One of several films at this year’s SXSW that explore the effects of women’s presence in traditionally male spaces, Annick Blanc’s Hunting Daze is among the bloodiest of the lot.
When exotic dancer Nina (Nahéma Ricci) gets in a fight with her boss after leaving a gig at a men’s hunting weekend, she asks one of her clients if she can go back to the cabin and wait for the next train home. He begrudgingly agrees and takes her back to hang out with the bachelors as they pass the time.
What begins as a bonding experience in which Nina unexpectedly finds a sense of belonging in this sea of testosterone turns on a dime when a surprise visitor turns up at the cabin. Frantic, rambling, and afraid, the visitor’s presence alters the vibe dramatically and soon a freak accident turns their rowdy party into a desperate search for a next step and the situation turns chaotic.
At first Hunting Daze feels like a female empowerment film, as Nina returns to the cabin – unexpected, but not entirely unwelcome – the other men are hesitant to accept her presence. However, when she promises them that she can and will do anything that they do to fit in, she quickly becomes the belle of the ball.
Stripped of expectations of femininity and decorum, Nina quickly becomes “one of the boys,” hunting, shooting, performing ridiculous, childish initiation rites, all in the name of fraternity. She feels free, she acts free, and for a briefest of moments she is free. When the second outsider emerges from the forest in distress, Nina and the boys must decide how to handle it, and that’s when the façade of freedom begins to crack.

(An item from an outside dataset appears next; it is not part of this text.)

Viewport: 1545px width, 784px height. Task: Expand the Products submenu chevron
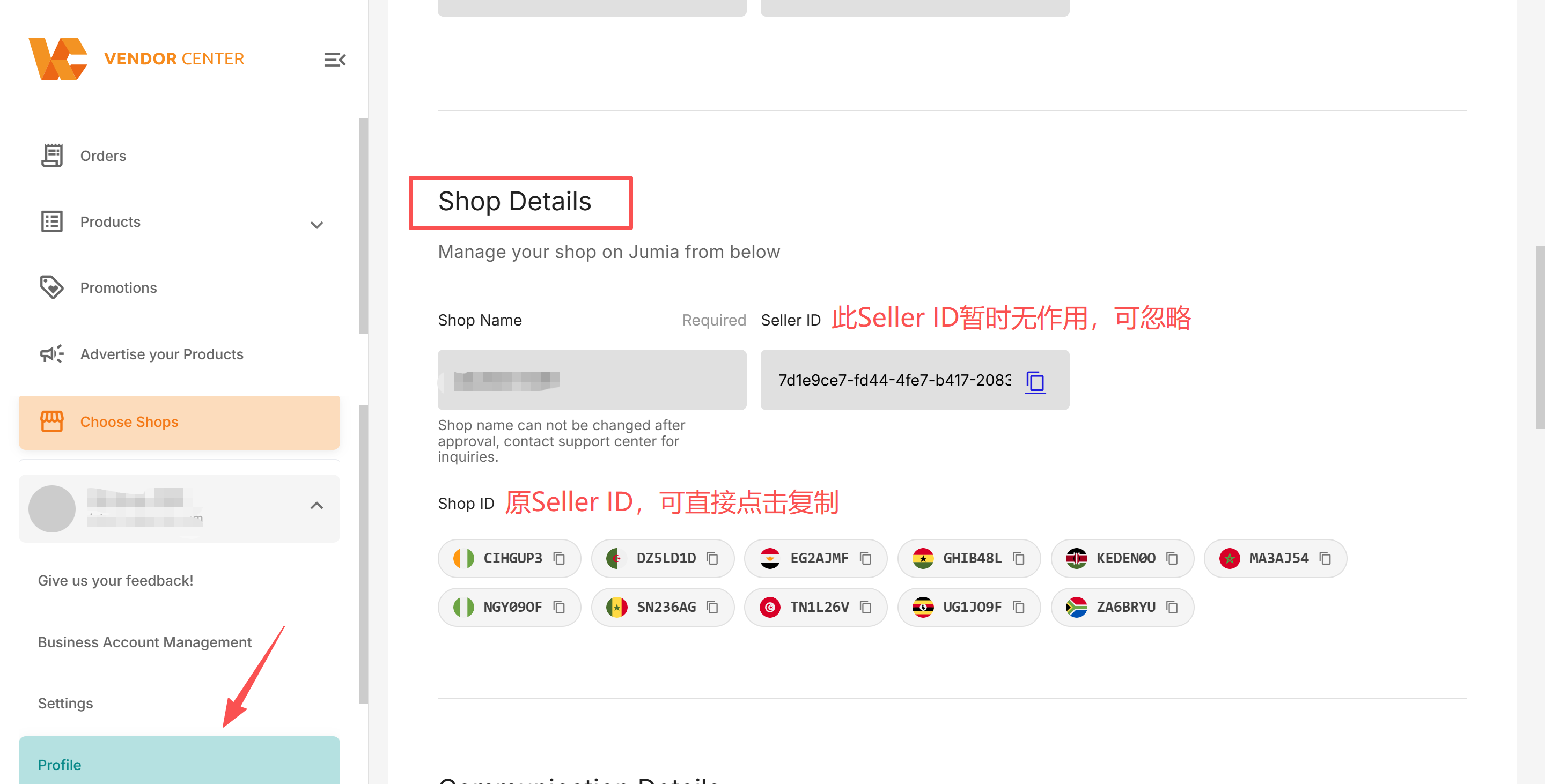pos(317,225)
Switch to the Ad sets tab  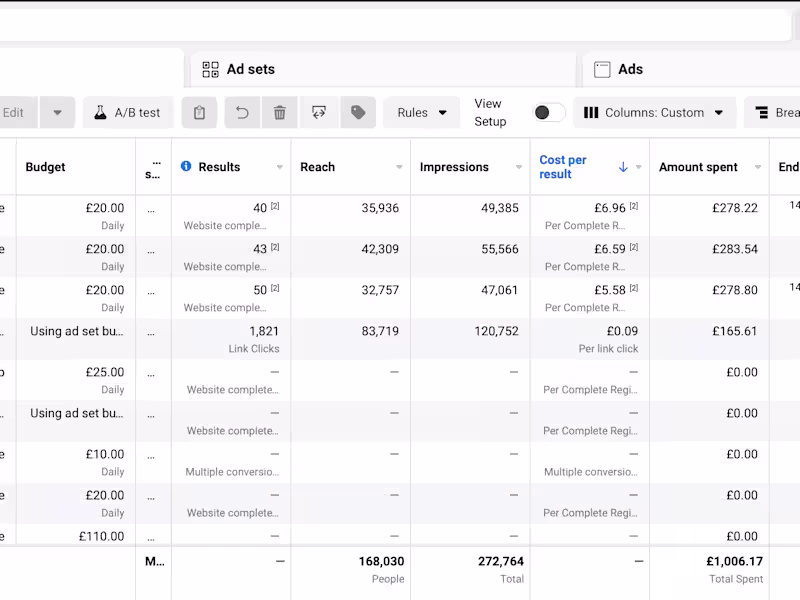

Not a horror movie in any traditional sense, Hunting Daze is more of a deliberately hazy thriller about choices. Nina’s journey of liberation is suddenly derailed when life and death choices are forced upon the group. The party has to end sometime, and in this case, it’s not by choice as this crew struggles to find a path out of the literal and metaphorical woods in which they find themselves, each struggling with their own conscience to varying degrees of success.
Writer/director Annick Blanc certainly finds her center with Nina, but the men around her play just as much a part in the climax of the story as anyone. As the group attempt to find a solution to their worsening conundrum, it is Nina who serves as the group’s moral center, the eye of an emotional hurricane. It’s not a job she wanted or expected, but it does mimic the heavy emotional burden that the world puts on women to carry through crises every day of their lives. Nina is no different, and like women around the world, she also finds it difficult to be heard, even in an environment where she has objectively proved herself worthy of equality.
Ricci more than hold her own against the men in the group. Physically smaller than all of her male counterparts by a significant degree, she never feels weak or overpowered. While the men in the group attempt to avoid responsibility for the events of the weekend, Nina stands up and attempts to create an atmosphere of accountability, even through their mutual drunken haze. It really is her show, and as the film draws closer to its shocking climax, she is the one at the wheel.
Perhaps a bit more deliberately paced and thinly plotted than a traditional midnight movie selection, Blanc’s surreal visuals and occasional lapses into a dreamlike state make Hunting Daze an unusual and effective feature. The film delivers the kind of unexpected moments and frantic grasping for escape that one might expect in a genre thriller, though it could just as easily fit into any other narrative category.